== Tekstfragment

De rechtbank overweegt voorts dat zij geen enkele reden heeft om te twijfelen aan de juistheid van de verklaring van aangever. De enkele verklaring van verdachte dat geweld gebruiken niet zijn modus operandi is en hij zichzelf niet herkent in de man zoals die door aangever wordt neergezet, legt onvoldoende gewicht in de schaal om aan de verklaring van aangever te twijfelen. Te meer niet, nu de verklaring van aangever voldoende steun vindt in de verklaringen van [getuige 1] en [getuige 3]. Dat aangever de geweldshandelingen voor zichzelf heeft ingevuld, acht de rechtbank niet aannemelijk. De rechtbank betrekt bij een en ander ook de verklaring van verdachte dat hij onder invloed van cocaïne verkeerde op het moment dat hij aangever aansprak. .
Het verweer faalt ook in zoverre.

Feit 2

- proces-verbaal van aangifte van [slachtoffer 3] [5] , voor zover van belang:
Op 26 of 27 juli 2014 was ik op [adres 3] en [adres 4] te Eindhoven. Ik werd aangesproken door een man die in een Volkswagen Golf reed. Ik hoorde dat de man vroeg of ik hem kon helpen. De man vertelde dat hij geen benzine meer had om naar Reusel te rijden. Hij had zijn pinpas niet bij zich en dat was een probleem. Hij vroeg of hij 15 euro kon lenen. De bestuurder gaf als onderpand het verzekeringsbewijs van de auto en een APK keuringsrapport. Ook kreeg ik het telefoonnummer van de man. Ik geloof dat de man [verdachte] heet. Ik heb de man 15 euro gegeven. Ik heb meerdere malen een app gestuurd naar de man, maar ik heb het geld niet teruggekregen.

====
== Aangeleverde gegevens

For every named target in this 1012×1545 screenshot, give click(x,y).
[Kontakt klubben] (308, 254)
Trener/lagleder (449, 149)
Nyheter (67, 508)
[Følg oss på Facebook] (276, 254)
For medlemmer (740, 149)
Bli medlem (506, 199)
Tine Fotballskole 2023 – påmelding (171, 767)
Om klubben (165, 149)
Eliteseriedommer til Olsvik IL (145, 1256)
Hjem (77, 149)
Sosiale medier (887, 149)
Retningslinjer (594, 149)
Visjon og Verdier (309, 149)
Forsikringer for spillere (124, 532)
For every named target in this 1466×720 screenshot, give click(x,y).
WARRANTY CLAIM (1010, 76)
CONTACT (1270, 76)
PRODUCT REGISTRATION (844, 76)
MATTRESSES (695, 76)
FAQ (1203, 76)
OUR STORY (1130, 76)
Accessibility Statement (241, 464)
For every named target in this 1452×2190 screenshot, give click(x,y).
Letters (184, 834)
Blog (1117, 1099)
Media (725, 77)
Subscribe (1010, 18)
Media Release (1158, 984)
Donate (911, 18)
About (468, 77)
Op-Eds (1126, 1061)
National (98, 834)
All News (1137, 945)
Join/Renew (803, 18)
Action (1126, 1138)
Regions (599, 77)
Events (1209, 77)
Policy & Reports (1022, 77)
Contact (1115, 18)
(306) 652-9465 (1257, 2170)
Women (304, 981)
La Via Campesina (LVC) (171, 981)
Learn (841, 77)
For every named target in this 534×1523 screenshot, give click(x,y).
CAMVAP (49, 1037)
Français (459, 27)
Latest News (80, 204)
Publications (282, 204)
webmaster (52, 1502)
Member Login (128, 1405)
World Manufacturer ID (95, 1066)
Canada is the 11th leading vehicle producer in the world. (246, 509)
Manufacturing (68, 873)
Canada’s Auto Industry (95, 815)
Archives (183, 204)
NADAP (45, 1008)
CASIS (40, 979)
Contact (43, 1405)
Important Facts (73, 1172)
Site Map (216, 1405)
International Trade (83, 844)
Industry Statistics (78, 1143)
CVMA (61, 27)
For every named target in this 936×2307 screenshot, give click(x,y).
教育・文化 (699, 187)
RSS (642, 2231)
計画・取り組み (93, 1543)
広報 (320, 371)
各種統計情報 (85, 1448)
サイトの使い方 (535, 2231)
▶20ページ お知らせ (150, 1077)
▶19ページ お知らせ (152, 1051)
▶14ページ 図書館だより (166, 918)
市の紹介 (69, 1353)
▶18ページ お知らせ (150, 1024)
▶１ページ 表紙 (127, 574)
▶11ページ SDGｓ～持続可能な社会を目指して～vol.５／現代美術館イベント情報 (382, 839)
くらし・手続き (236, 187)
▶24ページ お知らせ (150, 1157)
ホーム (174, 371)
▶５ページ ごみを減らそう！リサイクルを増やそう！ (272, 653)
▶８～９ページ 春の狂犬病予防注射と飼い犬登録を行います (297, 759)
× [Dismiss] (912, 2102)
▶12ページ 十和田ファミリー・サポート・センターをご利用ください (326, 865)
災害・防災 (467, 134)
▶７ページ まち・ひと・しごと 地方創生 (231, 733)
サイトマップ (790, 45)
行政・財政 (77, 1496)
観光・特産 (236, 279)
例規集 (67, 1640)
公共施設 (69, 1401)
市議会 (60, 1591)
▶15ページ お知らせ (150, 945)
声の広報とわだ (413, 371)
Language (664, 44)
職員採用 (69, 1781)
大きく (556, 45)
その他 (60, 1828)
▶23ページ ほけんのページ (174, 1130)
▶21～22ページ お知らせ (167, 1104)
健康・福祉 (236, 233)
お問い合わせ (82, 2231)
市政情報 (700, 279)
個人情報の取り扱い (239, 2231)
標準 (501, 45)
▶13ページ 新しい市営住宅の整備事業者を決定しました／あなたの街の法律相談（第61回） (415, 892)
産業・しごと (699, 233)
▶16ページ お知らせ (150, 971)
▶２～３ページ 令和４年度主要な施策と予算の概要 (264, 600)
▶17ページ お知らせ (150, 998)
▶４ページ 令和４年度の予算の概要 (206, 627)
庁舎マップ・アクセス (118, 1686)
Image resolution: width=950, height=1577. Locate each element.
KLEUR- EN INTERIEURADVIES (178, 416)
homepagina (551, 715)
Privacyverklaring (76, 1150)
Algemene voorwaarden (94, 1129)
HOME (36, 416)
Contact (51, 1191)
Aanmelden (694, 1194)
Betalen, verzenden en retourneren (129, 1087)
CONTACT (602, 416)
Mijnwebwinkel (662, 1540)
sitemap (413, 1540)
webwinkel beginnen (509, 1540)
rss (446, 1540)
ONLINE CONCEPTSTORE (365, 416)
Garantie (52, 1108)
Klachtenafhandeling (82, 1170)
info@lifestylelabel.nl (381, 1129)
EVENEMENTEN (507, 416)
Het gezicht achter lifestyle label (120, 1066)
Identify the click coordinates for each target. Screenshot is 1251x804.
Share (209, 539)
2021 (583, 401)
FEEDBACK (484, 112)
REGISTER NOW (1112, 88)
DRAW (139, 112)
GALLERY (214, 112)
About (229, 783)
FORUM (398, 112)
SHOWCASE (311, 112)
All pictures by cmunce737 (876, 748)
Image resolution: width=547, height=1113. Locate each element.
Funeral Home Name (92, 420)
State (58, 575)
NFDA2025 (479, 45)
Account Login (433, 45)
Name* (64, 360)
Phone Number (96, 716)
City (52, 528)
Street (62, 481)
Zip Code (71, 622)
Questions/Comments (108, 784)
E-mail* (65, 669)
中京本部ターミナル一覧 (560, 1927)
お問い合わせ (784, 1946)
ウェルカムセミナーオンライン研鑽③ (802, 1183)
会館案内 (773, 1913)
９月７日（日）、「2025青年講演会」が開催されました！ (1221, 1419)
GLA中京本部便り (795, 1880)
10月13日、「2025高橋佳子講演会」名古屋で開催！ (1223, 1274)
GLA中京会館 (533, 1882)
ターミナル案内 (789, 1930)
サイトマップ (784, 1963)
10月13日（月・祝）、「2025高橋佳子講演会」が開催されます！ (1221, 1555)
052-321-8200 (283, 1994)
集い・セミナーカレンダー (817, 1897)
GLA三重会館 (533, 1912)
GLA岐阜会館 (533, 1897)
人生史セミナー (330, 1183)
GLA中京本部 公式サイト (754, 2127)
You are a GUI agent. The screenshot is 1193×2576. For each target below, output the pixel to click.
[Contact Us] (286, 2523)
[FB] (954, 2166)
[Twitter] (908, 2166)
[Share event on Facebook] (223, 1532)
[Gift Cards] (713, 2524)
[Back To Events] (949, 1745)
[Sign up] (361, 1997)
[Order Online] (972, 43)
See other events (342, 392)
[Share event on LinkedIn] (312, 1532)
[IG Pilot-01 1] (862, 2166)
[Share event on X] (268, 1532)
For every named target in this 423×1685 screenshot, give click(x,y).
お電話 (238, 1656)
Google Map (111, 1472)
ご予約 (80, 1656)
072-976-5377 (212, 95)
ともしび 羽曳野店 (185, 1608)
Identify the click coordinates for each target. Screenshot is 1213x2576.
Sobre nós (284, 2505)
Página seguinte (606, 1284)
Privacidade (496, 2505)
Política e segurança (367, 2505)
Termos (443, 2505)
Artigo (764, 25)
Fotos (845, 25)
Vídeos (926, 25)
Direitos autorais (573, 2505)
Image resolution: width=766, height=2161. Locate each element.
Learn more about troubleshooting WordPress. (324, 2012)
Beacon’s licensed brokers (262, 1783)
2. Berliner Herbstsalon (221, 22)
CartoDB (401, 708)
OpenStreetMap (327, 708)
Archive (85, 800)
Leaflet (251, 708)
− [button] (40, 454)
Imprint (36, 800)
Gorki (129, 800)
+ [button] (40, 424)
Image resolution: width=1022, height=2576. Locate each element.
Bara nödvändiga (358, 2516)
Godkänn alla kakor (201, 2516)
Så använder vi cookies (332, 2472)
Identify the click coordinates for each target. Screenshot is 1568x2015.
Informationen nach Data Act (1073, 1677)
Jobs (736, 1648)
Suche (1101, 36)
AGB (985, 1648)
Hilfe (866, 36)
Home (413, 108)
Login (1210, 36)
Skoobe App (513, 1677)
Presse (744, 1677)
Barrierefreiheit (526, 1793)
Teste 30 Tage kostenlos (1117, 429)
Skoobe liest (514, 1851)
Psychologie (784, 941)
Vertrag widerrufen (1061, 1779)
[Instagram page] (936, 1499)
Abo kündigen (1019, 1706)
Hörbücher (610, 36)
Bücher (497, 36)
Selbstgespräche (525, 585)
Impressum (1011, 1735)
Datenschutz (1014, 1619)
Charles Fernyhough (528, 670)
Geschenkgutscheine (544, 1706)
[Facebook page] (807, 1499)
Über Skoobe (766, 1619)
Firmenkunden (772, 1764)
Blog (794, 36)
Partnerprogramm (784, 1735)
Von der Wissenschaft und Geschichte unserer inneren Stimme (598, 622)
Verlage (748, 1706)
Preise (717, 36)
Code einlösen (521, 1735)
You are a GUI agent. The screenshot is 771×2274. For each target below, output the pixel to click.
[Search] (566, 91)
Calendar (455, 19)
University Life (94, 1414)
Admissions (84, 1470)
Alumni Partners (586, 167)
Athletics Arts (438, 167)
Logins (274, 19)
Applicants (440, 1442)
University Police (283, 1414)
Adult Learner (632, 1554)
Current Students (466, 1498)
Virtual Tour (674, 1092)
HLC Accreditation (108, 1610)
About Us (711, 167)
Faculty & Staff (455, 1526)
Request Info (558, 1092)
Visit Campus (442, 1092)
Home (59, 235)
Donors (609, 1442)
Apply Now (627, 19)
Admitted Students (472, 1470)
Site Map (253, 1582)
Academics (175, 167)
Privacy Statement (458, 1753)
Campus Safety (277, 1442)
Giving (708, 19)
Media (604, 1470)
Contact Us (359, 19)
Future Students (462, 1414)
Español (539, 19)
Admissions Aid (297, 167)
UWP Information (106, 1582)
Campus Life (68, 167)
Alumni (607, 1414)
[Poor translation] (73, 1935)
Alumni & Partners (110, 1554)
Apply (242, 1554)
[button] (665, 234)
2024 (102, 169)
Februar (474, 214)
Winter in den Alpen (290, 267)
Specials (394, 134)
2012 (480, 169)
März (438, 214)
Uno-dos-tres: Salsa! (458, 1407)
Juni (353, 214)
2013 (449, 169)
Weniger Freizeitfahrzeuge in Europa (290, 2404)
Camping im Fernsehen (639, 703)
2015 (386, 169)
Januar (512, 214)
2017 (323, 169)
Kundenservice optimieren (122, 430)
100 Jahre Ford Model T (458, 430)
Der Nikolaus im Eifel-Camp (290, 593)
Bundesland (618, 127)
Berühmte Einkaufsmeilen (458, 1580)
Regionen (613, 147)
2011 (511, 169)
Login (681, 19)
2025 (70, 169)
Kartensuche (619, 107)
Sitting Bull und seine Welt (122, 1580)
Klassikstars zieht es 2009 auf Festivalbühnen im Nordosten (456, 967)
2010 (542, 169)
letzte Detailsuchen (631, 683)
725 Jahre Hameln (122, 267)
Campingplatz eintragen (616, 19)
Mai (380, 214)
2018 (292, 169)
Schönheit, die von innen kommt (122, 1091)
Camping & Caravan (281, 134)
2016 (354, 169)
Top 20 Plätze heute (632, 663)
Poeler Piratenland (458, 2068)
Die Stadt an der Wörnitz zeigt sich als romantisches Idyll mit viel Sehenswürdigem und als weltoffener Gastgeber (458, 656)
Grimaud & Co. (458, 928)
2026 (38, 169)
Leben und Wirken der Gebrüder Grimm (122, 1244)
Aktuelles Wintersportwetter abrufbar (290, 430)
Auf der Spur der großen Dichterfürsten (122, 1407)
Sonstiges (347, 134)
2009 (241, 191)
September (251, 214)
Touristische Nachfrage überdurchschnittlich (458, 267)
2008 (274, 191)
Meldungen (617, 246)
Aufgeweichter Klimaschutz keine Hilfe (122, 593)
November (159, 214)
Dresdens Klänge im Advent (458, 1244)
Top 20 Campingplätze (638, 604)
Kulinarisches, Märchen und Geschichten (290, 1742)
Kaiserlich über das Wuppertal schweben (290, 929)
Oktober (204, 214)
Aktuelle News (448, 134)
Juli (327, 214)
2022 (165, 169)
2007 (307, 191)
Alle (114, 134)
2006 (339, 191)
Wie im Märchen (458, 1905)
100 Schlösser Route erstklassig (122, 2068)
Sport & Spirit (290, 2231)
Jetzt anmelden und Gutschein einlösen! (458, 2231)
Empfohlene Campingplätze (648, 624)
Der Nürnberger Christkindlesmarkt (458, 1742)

====

▸ **Gegeven opdracht 1**:
Welk bedrag gaf de aangever bij feit 2 volgens het vonnisfragment aan de man?
▸ **Gegeven opdracht 2**:
Vat het vonnisfragment samen in twee zinnen.
▸ **Gegeven opdracht 3**:
Neem uit het vonnisfragment letterlijk over, beginnend bij "Het verweer faalt" en doorlopend tot en met "geld niet teruggekregen.".

▸ **Resultaat opdracht 1**:
15 euro.

▸ **Resultaat opdracht 2**:
De rechtbank twijfelt niet aan de verklaring van aangever, omdat die steun vindt in verklaringen van getuigen en de verklaring van verdachte onvoldoende gewicht heeft, zodat het verweer faalt. Bij feit 2 verklaart een aangever 15 euro te hebben geleend aan een man in een Volkswagen Golf die zei geen benzine te hebben, waarbij het verzekeringsbewijs en een APK-keuringsrapport als onderpand dienden, maar het geld nooit terugkwam.

▸ **Resultaat opdracht 3**:
Het verweer faalt ook in zoverre.

Feit 2

- proces-verbaal van aangifte van [slachtoffer 3] [5] , voor zover van belang:
Op 26 of 27 juli 2014 was ik op [adres 3] en [adres 4] te Eindhoven. Ik werd aangesproken door een man die in een Volkswagen Golf reed. Ik hoorde dat de man vroeg of ik hem kon helpen. De man vertelde dat hij geen benzine meer had om naar Reusel te rijden. Hij had zijn pinpas niet bij zich en dat was een probleem. Hij vroeg of hij 15 euro kon lenen. De bestuurder gaf als onderpand het verzekeringsbewijs van de auto en een APK keuringsrapport. Ook kreeg ik het telefoonnummer van de man. Ik geloof dat de man [verdachte] heet. Ik heb de man 15 euro gegeven. Ik heb meerdere malen een app gestuurd naar de man, maar ik heb het geld niet teruggekregen.